Future Good Jobs: Not About Technology As Much As Corrupt Law And Tax Policy

technologyreview  |  A major question is not whether there will be enough jobs but whether there will be enough good jobs—jobs that provide middle-class earnings, safe working conditions, legal protections, social protections, and benefits (e.g., unemployment and disability benefits, health benefits, family benefits, pensions). The slow growth of pretax incomes for the bottom 50% of earners has been the main driver of increasing income inequality over the past half-century. Access to good jobs—as well as to education and health care, so people have the knowledge and good health required to work—is key to lifting these incomes and making technology-­enabled growth inclusive.

Several types of policies could make good new jobs more likely to be created in the United States. These include taxes on labor and capital that affect business investment decisions; R&D policies that can direct technological change and influence both the pace and extent of new technologies’ adoption by business; training policies that enable workers to gain new skills; direct labor market interventions that provide benefits to temporary and contract workers; and measures that strengthen workers’ voice in business decisions.

Rethink tax policies 

Tax policies influence businesses’ decisions to invest in new production technologies. In the United States and other advanced economies, labor is taxed at a much higher rate than the physical capital and knowledge capital required to produce goods, encouraging investments that use capital and save labor. A reduction in payroll and other employment-related taxes would moderate this bias. So would an increase in taxes on capital, including corporate income. Recently, the US corporate tax rate was cut dramatically. Proponents argued that the cut would increase business investment and that this in turn would increase employment and wages. As technology becomes more labor-saving, however, business investment in physical and knowledge capital becomes less likely to create good jobs, and the new US tax law does nothing to offset that effect. 

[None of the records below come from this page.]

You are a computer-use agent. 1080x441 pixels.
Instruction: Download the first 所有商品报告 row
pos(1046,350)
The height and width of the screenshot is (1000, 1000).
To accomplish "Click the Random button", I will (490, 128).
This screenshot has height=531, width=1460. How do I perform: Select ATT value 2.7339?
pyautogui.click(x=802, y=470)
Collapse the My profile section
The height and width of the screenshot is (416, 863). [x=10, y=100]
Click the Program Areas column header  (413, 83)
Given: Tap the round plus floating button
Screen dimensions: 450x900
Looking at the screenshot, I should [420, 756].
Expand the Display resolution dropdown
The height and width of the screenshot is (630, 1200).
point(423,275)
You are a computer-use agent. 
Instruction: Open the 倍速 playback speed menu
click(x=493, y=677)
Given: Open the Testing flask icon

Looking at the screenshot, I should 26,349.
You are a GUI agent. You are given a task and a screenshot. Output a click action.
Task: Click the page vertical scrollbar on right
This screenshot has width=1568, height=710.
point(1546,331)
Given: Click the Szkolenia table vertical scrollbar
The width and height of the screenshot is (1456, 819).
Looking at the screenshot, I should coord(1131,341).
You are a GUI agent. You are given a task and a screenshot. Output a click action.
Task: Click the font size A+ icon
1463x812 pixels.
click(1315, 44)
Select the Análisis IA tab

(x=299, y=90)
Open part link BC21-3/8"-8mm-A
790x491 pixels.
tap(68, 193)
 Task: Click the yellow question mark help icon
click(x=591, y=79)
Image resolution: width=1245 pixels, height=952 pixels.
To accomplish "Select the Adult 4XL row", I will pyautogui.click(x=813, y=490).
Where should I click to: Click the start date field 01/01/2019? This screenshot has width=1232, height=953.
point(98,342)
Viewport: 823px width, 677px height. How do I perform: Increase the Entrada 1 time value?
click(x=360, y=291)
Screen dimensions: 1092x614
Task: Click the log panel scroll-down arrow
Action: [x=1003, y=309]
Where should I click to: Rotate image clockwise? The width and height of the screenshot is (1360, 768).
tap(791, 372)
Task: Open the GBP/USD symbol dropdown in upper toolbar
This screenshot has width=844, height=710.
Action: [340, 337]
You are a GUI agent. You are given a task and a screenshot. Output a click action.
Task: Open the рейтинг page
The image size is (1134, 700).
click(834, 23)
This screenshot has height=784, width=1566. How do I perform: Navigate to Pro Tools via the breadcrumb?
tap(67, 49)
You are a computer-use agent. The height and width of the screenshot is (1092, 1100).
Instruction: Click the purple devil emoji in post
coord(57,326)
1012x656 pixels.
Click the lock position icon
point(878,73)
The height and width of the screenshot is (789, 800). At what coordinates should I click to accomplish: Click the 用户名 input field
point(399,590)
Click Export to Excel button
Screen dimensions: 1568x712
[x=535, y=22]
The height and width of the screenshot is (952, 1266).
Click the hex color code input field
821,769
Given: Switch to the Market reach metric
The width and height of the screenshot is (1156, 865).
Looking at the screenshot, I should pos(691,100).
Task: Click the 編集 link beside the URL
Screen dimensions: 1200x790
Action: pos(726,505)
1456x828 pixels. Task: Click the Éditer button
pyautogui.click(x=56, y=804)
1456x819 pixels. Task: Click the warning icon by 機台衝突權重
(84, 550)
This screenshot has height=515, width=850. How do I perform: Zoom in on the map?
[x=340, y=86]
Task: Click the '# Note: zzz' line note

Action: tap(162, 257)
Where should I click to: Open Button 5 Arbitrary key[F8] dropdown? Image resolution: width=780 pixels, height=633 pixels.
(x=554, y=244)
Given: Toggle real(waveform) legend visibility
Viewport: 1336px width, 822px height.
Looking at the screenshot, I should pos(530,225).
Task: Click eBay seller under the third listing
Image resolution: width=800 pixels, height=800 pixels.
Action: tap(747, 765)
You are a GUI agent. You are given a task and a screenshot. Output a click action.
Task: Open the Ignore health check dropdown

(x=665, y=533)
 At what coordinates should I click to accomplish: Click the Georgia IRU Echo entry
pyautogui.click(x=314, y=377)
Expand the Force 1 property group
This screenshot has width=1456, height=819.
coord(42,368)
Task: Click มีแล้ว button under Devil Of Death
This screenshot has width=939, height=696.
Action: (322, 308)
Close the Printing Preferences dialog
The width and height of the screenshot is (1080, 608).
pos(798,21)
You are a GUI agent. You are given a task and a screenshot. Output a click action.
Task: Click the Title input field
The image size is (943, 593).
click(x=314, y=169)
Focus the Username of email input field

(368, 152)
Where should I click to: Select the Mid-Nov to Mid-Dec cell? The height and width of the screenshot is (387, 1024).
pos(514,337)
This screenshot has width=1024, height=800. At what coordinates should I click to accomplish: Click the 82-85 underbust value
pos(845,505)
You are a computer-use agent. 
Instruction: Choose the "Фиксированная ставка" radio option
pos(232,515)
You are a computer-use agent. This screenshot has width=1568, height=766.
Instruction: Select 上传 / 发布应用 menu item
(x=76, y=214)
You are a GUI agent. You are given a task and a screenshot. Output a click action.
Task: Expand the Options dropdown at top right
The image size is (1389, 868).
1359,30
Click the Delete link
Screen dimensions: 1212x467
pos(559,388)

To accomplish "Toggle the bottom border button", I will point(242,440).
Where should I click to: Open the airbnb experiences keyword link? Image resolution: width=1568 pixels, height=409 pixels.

Another issue is that as capital has become more mobile across national borders, many multinational companies have been able to make their profits “stateless” for tax purposes by shifting them to locations where they have little or no real economic activity and pay little or no tax. Stateless corporate income erodes the tax base and reduces the capacity of individual countries to raise revenues for infrastructure and social protection programs. It also exacerbates the tax disadvantage of labor, which is far less mobile than capital. In their recent book The Triumph of Injustice: How the Rich Dodge Taxes and How to Make Them Pay, Emmanuel Saez and Gabriel Zucman discuss the consequences of stateless capital income for income inequality and suggest national remedies as stopgap measures in the absence of an international agreement to tax such income. In the long run, given the magnitude of cross-border capital flows, such an agreement is essential

In the US, taxes on capital income should also be increased by raising the rate on capital gains (which are now taxed at a lower rate than personal income) and by eliminating the carried-interest loophole. Both the preferential capital gains rate and the carried-interest feature of current tax law have encouraged technology investments favoring capital and profits over labor and wages. They have also fueled the “financialization” of the US economy and increased income inequality.

Reductions in payroll taxes and other direct taxes on labor, even if offset in part by higher taxes on capital, would leave less government revenue available to fund health care, education, and benefits for workers—all key components of good jobs. A national carbon tax should be used to offset this revenue loss. Lower taxes on labor to promote employment, and higher taxes on carbon to discourage carbon use, are a wise recipe for a future of good jobs and a sustainable environment.